It had been a dream vacation to Disneyland – but now the Munroe family had returned home to face a nightmarish situation.

After getting Adam prepared to face his attacker – including a guided tour of the courtroom in Regina – Larry and Paula had just learned the preliminary hearing was being adjourned.

It seems Whitmore’s desire to have Dan Brodsky act as his own lawyer had taken its toll on the two Legal Aid lawyers who had been thrown into the case. The men announced, on the eve of the important court hearing, that they were withdrawing their services based on a “fundamental loss of confidence” between them and their client.

Whitmore was now back to square one, once again representing himself.

Larry Munroe figured enough was enough – he was urging justice officials to order a direct indictment against Whitmore. Such a move would avoid the need for a preliminary hearing and move the case directly to trial. It would also mean the young victims only testify once.

The Crown has the authority to direct-indict without consent from the accused. They had been reluctant to take that step because they wanted to cover all the bases and make no mistakes in their prosecution.

Meanwhile, the Mason family was also stinging by the news. Kyle had been having a difficult time lately, including plenty of anger issues and wild mood swings.

He hadn’t been looking forward to testifying – but his mother thought she had finally convinced him things would be okay. Now she had to tell him, through tears, that it wasn’t going to happen. At least not yet. The waiting would continue.

“This is not a good thing that it’s going to drag on,” she said. “We just have to stay strong as a family and keep going.”

Brodsky was coy about the development but admitted Whitmore was frustrated by the legal situation. He suggested Whitmore might end up acting as his own lawyer after all.

Judge Linton Smith told Whitmore it would be “very foolish” to continue without counsel. And he warned these types of delays wouldn’t be allowed to continue.

•••••

REGINA, SASKATCHEWAN

JANUARY 12, 2007

Saskatchewan justice officials didn’t wait long to pull the trigger. Crown attorney Anthony Gerein consulted with senior management and got authorization for a direct indictment. They weren’t going to allow Whitmore to dictate the pace of the prosecution.

Whitmore was clearly upset at the development.

“How can I appeal the decision,” he asked in court.

Judge Carol Snell said he couldn’t.

“I’m not allowed to look at my disclosure, I’m not allowed to have a bail hearing, I’m not allowed to have a preliminary hearing,” Whitmore fumed while leaving the courtroom in the company of sheriff’s officers. “I have no rights in Saskatchewan.”

•••••

REGINA CORRECTIONAL CENTRE

Peter Whitmore’s frustration was beginning to manifest itself in bizarre, even dangerous, ways.

Guards inside the city’s holding cell had their hands full dealing with a pair of institutional incidents that left some wondering whether Whitmore actually might be mentally ill.

The first involved a series of cuts he made to his own stomach. Whitmore then defecated inside his cell and rubbed the feces into his wound. He was taken to the prison medical facility for treatment, bandaged up and then placed on suicide watch for several days.

Upon his return to the general jail population, Whitmore wasted little time before he launched a second attack on himself. This time he jabbed his scrotum with a ballpoint pen, breaking it off and leaving several small pieces embedded inside. He was rushed to hospital for surgery and put back on suicide watch.

The Regina Leader-Post learned of the incident, which was reported to be an attempted self-castration. As expected, the news generated plenty of buzz across Canada.

Inside the jail, some speculated Whitmore was just trying to create attention for himself and get out of segregation for a few days in exchange for a hospital trip.

Whitmore had once again been appointed a lawyer by the court and remained angry at the fact he couldn’t have Brodsky. While Merv Shaw declined to comment publicly on his new client’s well-being, Brodsky said it proved Whitmore wasn’t well and needed serious medical help.

But if Shaw was planning to use an insanity defence at trial, he wasn’t tipping his hand.

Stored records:
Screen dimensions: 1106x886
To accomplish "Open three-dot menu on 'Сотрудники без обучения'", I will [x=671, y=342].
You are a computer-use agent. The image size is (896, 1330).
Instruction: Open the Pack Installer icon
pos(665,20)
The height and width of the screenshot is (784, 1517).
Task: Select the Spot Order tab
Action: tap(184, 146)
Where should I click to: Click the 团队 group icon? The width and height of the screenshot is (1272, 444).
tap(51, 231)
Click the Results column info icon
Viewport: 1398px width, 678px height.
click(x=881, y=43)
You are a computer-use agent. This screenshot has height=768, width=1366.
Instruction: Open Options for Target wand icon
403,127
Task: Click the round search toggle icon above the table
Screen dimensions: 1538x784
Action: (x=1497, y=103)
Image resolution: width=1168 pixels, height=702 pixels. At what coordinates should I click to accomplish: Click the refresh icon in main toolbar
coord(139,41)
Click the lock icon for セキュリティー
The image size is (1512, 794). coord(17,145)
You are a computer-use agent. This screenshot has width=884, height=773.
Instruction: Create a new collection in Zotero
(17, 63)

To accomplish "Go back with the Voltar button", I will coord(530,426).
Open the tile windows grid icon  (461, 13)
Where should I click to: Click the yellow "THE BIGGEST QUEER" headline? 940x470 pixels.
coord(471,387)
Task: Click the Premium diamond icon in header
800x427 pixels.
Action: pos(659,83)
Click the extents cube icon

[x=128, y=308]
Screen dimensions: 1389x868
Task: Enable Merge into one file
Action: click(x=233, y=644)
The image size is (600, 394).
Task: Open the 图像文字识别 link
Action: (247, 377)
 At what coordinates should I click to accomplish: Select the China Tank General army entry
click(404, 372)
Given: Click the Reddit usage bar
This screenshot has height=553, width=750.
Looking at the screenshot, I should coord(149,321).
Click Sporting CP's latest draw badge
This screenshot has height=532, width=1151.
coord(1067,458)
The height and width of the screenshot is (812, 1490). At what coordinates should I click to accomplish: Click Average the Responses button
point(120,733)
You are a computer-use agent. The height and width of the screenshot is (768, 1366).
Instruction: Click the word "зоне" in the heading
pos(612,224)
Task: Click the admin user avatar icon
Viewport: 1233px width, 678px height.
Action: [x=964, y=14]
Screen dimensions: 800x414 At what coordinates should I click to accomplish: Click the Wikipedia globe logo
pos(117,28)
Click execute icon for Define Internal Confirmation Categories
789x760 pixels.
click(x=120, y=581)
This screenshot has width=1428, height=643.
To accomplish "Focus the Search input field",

» Activity list:
1/ Print the part of the Whitmore excerpt from "The Crown has" to "in their prosecution.".
2/ Translate this sentence from the Whitmore excerpt into French: "Whitmore was clearly upset at the development."
Rely only on the Whitmore excerpt.

» Responses:
1/
The Crown has the authority to direct-indict without consent from the accused. They had been reluctant to take that step because they wanted to cover all the bases and make no mistakes in their prosecution.

2/ Whitmore était visiblement contrarié par ce rebondissement.